#### Written request
Update the entries from the line with "You are a computer-use agent. 1920x1080" up to and including the line with "(x=537, y=1793)", changing "Viewport" to "Window" and leaving everything else unchanged.

__________

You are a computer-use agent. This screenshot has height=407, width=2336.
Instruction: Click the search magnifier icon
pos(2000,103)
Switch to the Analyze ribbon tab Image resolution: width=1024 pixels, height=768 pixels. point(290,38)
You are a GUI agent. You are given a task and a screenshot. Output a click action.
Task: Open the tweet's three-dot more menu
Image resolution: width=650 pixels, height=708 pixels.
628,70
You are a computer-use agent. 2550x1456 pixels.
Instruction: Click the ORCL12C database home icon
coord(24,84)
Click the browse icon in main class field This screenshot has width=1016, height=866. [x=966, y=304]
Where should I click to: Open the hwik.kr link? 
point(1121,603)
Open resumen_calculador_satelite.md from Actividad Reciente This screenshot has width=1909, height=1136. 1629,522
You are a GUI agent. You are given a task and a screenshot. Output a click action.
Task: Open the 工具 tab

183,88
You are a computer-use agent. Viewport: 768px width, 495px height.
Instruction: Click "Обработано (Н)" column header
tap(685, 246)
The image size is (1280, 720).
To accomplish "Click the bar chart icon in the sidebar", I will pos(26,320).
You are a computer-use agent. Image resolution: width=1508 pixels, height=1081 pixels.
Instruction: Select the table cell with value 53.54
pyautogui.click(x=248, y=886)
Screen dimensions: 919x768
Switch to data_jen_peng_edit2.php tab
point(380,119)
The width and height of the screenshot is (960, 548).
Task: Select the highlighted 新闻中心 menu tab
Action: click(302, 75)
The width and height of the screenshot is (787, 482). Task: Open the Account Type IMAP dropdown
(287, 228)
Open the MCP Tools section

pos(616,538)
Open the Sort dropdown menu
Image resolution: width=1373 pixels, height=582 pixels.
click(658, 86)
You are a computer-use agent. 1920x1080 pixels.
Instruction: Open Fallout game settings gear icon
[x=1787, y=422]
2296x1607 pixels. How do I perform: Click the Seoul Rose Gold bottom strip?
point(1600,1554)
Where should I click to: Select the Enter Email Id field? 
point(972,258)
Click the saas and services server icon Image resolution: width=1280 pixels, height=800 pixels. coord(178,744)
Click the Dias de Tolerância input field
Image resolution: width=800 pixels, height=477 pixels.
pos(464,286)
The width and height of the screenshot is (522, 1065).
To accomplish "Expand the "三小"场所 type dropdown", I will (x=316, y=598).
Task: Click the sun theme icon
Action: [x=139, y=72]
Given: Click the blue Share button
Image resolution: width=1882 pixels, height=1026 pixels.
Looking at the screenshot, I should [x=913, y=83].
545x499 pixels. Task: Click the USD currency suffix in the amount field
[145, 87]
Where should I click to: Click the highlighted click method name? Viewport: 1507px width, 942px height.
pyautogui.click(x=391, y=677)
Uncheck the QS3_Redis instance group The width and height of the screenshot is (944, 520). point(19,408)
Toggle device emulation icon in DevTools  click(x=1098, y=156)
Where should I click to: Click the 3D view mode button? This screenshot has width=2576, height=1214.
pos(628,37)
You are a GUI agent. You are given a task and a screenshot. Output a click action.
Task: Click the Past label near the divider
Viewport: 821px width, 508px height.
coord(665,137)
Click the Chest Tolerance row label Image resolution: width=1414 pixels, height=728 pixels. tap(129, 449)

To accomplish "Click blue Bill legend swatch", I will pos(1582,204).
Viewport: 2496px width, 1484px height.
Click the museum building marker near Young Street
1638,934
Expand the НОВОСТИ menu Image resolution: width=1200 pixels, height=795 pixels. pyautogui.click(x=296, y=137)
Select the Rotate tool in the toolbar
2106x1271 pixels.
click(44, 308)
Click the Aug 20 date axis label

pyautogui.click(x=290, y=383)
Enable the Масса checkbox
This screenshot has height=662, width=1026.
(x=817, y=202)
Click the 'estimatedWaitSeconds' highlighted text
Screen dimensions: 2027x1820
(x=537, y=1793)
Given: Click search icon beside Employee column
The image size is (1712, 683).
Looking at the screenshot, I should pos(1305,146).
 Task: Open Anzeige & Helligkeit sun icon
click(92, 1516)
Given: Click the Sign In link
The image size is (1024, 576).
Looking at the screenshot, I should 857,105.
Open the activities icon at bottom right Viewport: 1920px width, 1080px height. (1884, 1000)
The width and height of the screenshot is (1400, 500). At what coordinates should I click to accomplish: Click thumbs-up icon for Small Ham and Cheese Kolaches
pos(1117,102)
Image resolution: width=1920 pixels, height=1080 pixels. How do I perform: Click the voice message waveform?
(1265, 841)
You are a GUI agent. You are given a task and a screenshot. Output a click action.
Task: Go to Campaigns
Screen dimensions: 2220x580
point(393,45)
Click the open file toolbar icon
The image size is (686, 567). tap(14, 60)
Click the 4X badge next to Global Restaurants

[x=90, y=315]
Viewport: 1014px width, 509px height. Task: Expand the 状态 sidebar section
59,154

__________

#### Task result
You are a computer-use agent. 1920x1080 pixels.
Instruction: Open Fallout game settings gear icon
[x=1787, y=422]
2296x1607 pixels. How do I perform: Click the Seoul Rose Gold bottom strip?
point(1600,1554)
Where should I click to: Select the Enter Email Id field? 
point(972,258)
Click the saas and services server icon Image resolution: width=1280 pixels, height=800 pixels. coord(178,744)
Click the Dias de Tolerância input field
Image resolution: width=800 pixels, height=477 pixels.
pos(464,286)
The width and height of the screenshot is (522, 1065).
To accomplish "Expand the "三小"场所 type dropdown", I will (x=316, y=598).
Task: Click the sun theme icon
Action: [x=139, y=72]
Given: Click the blue Share button
Image resolution: width=1882 pixels, height=1026 pixels.
Looking at the screenshot, I should [x=913, y=83].
545x499 pixels. Task: Click the USD currency suffix in the amount field
[145, 87]
Where should I click to: Click the highlighted click method name? Window: 1507px width, 942px height.
pyautogui.click(x=391, y=677)
Uncheck the QS3_Redis instance group The width and height of the screenshot is (944, 520). point(19,408)
Toggle device emulation icon in DevTools  click(x=1098, y=156)
Where should I click to: Click the 3D view mode button? This screenshot has width=2576, height=1214.
pos(628,37)
You are a GUI agent. You are given a task and a screenshot. Output a click action.
Task: Click the Past label near the divider
Window: 821px width, 508px height.
coord(665,137)
Click the Chest Tolerance row label Image resolution: width=1414 pixels, height=728 pixels. tap(129, 449)

To accomplish "Click blue Bill legend swatch", I will pos(1582,204).
Window: 2496px width, 1484px height.
Click the museum building marker near Young Street
1638,934
Expand the НОВОСТИ menu Image resolution: width=1200 pixels, height=795 pixels. pyautogui.click(x=296, y=137)
Select the Rotate tool in the toolbar
2106x1271 pixels.
click(44, 308)
Click the Aug 20 date axis label

pyautogui.click(x=290, y=383)
Enable the Масса checkbox
This screenshot has height=662, width=1026.
(x=817, y=202)
Click the 'estimatedWaitSeconds' highlighted text
Screen dimensions: 2027x1820
(x=537, y=1793)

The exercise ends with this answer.